**Task to carry out**
Report each line below that contains the word "action". Case counts.

**Information given**
■ ■ ■
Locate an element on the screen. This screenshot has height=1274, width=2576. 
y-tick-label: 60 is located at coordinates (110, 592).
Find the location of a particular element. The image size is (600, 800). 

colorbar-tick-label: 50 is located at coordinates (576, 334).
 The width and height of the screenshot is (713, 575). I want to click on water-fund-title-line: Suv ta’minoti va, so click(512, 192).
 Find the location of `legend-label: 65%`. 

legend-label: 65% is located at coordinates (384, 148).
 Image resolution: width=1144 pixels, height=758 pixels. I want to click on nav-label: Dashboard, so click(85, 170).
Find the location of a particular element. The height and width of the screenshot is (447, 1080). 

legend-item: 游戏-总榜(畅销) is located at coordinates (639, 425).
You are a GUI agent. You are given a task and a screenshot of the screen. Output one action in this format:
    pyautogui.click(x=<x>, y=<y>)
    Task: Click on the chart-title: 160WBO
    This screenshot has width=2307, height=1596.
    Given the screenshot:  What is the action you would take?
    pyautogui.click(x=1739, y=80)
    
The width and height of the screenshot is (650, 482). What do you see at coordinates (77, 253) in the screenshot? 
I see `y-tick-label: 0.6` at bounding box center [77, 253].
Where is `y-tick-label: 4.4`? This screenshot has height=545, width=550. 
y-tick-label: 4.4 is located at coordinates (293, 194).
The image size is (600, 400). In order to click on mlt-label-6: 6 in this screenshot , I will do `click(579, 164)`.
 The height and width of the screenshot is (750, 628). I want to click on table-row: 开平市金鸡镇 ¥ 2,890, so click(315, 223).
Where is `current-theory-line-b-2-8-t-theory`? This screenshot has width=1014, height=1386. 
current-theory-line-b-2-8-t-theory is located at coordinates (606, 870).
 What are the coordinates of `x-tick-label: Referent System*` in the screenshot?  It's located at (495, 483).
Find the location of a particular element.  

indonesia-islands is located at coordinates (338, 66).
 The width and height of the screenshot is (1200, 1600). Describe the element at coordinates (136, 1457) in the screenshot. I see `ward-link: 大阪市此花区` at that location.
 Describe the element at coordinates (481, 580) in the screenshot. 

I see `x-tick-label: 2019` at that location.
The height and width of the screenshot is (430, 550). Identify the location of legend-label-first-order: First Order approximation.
■ ■ ■
**Completed task**
You are a GUI agent. You are given a task and a screenshot of the screen. Output one action in this format:
    Given the screenshot:  What is the action you would take?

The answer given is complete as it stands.